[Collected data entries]
++++++++++++++++++++

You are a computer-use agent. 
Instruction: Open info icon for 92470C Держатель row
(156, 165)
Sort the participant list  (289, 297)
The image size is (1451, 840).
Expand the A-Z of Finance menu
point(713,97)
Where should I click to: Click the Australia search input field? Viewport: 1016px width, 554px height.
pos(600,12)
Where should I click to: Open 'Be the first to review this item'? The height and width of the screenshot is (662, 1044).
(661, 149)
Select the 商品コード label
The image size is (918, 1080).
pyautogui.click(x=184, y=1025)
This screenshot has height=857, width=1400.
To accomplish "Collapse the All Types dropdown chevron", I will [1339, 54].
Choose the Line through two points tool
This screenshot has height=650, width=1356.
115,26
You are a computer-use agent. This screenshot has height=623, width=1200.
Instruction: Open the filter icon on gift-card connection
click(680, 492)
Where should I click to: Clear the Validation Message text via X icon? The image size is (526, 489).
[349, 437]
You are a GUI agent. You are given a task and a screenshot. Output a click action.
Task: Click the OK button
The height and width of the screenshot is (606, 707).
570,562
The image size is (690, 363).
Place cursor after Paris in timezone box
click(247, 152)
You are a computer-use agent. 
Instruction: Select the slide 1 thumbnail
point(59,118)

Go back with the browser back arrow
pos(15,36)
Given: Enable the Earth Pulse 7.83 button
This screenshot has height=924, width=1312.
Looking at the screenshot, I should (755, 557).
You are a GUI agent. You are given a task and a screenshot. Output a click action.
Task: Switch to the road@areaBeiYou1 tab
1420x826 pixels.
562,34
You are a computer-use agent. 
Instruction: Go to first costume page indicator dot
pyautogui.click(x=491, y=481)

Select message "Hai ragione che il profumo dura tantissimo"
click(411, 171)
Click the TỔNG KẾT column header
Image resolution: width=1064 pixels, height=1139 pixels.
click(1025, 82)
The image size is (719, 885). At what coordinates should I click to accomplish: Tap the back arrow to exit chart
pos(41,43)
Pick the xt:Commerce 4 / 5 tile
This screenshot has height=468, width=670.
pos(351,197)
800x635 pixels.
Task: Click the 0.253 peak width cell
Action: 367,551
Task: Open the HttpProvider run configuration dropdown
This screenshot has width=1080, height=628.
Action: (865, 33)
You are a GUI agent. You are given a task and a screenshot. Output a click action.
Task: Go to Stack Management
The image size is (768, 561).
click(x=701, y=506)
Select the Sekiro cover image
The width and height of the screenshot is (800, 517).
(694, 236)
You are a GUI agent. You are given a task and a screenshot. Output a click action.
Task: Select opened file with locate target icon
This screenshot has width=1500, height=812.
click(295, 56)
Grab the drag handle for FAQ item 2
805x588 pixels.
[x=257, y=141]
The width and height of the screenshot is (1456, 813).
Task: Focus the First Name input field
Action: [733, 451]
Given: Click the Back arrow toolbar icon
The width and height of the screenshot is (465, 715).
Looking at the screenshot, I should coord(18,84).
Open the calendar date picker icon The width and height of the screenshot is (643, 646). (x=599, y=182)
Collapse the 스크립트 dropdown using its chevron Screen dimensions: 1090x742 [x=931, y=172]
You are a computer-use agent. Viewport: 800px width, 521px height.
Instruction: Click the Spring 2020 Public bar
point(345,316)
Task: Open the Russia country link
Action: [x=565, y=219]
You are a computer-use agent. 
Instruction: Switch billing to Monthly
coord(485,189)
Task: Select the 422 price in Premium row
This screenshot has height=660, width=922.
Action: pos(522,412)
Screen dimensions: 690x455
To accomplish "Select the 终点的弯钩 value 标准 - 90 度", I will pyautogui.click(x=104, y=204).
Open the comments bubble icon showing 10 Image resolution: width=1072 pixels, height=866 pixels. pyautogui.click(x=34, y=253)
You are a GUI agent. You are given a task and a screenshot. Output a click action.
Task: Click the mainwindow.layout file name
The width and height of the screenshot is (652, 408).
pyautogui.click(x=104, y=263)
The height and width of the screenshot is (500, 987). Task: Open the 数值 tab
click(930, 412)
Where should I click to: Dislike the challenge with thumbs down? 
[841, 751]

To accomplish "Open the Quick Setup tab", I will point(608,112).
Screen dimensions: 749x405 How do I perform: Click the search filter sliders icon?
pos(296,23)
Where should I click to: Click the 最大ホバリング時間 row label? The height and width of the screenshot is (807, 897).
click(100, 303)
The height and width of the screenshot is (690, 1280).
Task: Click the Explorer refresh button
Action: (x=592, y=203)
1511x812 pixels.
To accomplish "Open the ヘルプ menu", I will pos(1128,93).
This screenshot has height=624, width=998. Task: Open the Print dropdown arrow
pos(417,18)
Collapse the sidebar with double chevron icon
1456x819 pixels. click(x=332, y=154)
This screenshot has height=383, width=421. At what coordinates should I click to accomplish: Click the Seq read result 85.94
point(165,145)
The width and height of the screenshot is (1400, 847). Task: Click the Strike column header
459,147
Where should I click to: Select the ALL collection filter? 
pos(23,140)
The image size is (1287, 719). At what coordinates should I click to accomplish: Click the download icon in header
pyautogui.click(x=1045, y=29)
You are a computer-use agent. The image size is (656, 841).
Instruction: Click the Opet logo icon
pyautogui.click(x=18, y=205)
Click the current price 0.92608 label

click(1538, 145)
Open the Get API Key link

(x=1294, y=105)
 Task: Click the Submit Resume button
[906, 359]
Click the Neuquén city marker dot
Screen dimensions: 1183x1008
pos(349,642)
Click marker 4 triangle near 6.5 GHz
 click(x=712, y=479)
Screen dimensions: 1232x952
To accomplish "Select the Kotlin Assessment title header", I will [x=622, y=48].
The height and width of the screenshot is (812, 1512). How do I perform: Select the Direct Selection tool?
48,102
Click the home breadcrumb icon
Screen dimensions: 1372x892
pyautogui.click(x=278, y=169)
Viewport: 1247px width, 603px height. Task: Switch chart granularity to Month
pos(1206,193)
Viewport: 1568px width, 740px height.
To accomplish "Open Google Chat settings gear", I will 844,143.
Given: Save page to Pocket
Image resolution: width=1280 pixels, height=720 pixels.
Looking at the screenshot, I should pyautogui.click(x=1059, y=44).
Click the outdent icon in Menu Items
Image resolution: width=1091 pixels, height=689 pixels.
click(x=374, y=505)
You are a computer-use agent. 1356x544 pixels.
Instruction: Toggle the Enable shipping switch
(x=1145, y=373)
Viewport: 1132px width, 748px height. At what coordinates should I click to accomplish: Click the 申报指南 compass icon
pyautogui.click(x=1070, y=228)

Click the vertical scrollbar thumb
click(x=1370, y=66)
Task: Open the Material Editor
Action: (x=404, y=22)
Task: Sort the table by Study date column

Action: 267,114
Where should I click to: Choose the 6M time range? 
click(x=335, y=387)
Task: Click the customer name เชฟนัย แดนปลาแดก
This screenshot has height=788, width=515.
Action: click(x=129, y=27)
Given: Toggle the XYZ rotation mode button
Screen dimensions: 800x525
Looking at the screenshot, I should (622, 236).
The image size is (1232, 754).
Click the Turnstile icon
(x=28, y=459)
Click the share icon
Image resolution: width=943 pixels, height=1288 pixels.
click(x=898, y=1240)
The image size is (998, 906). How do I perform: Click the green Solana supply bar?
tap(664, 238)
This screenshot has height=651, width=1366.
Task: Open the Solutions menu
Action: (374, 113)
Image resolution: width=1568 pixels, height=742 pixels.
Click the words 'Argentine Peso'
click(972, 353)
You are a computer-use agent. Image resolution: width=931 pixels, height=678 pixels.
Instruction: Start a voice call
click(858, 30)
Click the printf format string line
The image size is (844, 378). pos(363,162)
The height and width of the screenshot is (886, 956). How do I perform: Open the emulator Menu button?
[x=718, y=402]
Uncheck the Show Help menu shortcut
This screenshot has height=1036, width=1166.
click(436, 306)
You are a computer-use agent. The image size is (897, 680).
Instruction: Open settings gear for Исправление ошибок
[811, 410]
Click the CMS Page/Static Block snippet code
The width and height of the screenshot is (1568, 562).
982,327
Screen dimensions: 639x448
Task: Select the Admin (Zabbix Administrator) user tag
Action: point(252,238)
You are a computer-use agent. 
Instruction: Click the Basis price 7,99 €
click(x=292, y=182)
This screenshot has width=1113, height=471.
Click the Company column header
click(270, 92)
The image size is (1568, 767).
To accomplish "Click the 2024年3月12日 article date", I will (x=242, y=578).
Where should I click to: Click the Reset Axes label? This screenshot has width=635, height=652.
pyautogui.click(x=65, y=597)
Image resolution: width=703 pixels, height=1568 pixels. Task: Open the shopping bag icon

++++++++++++++++++++

> [WORK TASK] Nothing but the lines from the one containing "Uncheck the Show Help menu shortcut" through the end of the entries belongs in the answer; repeat them exactly.

> [RESULT]
Uncheck the Show Help menu shortcut
This screenshot has height=1036, width=1166.
click(436, 306)
You are a computer-use agent. The image size is (897, 680).
Instruction: Open settings gear for Исправление ошибок
[811, 410]
Click the CMS Page/Static Block snippet code
The width and height of the screenshot is (1568, 562).
982,327
Screen dimensions: 639x448
Task: Select the Admin (Zabbix Administrator) user tag
Action: point(252,238)
You are a computer-use agent. 
Instruction: Click the Basis price 7,99 €
click(x=292, y=182)
This screenshot has width=1113, height=471.
Click the Company column header
click(270, 92)
The image size is (1568, 767).
To accomplish "Click the 2024年3月12日 article date", I will (x=242, y=578).
Where should I click to: Click the Reset Axes label? This screenshot has width=635, height=652.
pyautogui.click(x=65, y=597)
Image resolution: width=703 pixels, height=1568 pixels. Task: Open the shopping bag icon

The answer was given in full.